§ TO DO: Give back the data below exactly, with every line kept the same.

§ MATERIAL SHOWN:

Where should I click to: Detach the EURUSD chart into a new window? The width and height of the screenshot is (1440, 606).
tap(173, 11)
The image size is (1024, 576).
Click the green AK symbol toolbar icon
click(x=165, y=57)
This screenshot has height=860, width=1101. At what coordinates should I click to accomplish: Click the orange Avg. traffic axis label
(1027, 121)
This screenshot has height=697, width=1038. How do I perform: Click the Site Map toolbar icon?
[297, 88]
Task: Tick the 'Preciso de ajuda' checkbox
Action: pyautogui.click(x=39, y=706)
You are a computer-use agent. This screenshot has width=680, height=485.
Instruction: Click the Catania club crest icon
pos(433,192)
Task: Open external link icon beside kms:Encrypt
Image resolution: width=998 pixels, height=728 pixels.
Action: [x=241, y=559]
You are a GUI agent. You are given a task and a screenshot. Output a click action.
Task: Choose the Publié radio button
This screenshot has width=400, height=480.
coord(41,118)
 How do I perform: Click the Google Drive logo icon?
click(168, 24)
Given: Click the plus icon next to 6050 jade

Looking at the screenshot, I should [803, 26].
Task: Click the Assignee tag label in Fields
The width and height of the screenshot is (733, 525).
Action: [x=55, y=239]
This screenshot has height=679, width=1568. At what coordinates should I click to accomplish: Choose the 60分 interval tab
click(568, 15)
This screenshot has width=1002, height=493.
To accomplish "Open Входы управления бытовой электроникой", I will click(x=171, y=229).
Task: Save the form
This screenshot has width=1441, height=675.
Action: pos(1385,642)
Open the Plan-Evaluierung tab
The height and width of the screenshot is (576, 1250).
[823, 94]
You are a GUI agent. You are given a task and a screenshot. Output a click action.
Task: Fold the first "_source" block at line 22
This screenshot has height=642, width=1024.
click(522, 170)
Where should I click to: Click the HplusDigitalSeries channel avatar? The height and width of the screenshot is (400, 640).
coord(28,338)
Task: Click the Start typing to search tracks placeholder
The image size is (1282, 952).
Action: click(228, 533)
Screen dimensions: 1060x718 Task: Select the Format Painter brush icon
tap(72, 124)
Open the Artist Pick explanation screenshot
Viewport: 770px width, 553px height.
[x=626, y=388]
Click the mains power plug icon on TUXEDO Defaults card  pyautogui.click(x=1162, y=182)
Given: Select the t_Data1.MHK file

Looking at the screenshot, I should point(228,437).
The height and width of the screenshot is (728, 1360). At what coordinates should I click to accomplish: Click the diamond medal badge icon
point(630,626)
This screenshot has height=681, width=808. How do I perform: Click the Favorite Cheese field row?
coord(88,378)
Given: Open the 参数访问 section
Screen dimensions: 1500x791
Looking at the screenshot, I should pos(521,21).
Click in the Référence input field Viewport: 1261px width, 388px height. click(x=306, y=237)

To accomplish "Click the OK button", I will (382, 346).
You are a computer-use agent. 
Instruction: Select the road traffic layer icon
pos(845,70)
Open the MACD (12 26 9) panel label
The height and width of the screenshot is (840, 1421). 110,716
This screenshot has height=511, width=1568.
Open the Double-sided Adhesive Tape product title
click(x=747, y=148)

§ RESPONSE AREA:
Where should I click to: Detach the EURUSD chart into a new window? The width and height of the screenshot is (1440, 606).
tap(173, 11)
The image size is (1024, 576).
Click the green AK symbol toolbar icon
click(x=165, y=57)
This screenshot has height=860, width=1101. At what coordinates should I click to accomplish: Click the orange Avg. traffic axis label
(1027, 121)
This screenshot has height=697, width=1038. How do I perform: Click the Site Map toolbar icon?
[297, 88]
Task: Tick the 'Preciso de ajuda' checkbox
Action: pyautogui.click(x=39, y=706)
You are a computer-use agent. This screenshot has width=680, height=485.
Instruction: Click the Catania club crest icon
pos(433,192)
Task: Open external link icon beside kms:Encrypt
Image resolution: width=998 pixels, height=728 pixels.
Action: [x=241, y=559]
You are a GUI agent. You are given a task and a screenshot. Output a click action.
Task: Choose the Publié radio button
This screenshot has width=400, height=480.
coord(41,118)
 How do I perform: Click the Google Drive logo icon?
click(168, 24)
Given: Click the plus icon next to 6050 jade

Looking at the screenshot, I should [803, 26].
Task: Click the Assignee tag label in Fields
The width and height of the screenshot is (733, 525).
Action: [x=55, y=239]
This screenshot has height=679, width=1568. At what coordinates should I click to accomplish: Choose the 60分 interval tab
click(568, 15)
This screenshot has width=1002, height=493.
To accomplish "Open Входы управления бытовой электроникой", I will click(x=171, y=229).
Task: Save the form
This screenshot has width=1441, height=675.
Action: pos(1385,642)
Open the Plan-Evaluierung tab
The height and width of the screenshot is (576, 1250).
[823, 94]
You are a GUI agent. You are given a task and a screenshot. Output a click action.
Task: Fold the first "_source" block at line 22
This screenshot has height=642, width=1024.
click(522, 170)
Where should I click to: Click the HplusDigitalSeries channel avatar? The height and width of the screenshot is (400, 640).
coord(28,338)
Task: Click the Start typing to search tracks placeholder
The image size is (1282, 952).
Action: click(228, 533)
Screen dimensions: 1060x718 Task: Select the Format Painter brush icon
tap(72, 124)
Open the Artist Pick explanation screenshot
Viewport: 770px width, 553px height.
[x=626, y=388]
Click the mains power plug icon on TUXEDO Defaults card  pyautogui.click(x=1162, y=182)
Given: Select the t_Data1.MHK file

Looking at the screenshot, I should point(228,437).
The height and width of the screenshot is (728, 1360). At what coordinates should I click to accomplish: Click the diamond medal badge icon
point(630,626)
This screenshot has height=681, width=808. How do I perform: Click the Favorite Cheese field row?
coord(88,378)
Given: Open the 参数访问 section
Screen dimensions: 1500x791
Looking at the screenshot, I should pos(521,21).
Click in the Référence input field Viewport: 1261px width, 388px height. click(x=306, y=237)

To accomplish "Click the OK button", I will (382, 346).
You are a computer-use agent. 
Instruction: Select the road traffic layer icon
pos(845,70)
Open the MACD (12 26 9) panel label
The height and width of the screenshot is (840, 1421). 110,716
This screenshot has height=511, width=1568.
Open the Double-sided Adhesive Tape product title
click(x=747, y=148)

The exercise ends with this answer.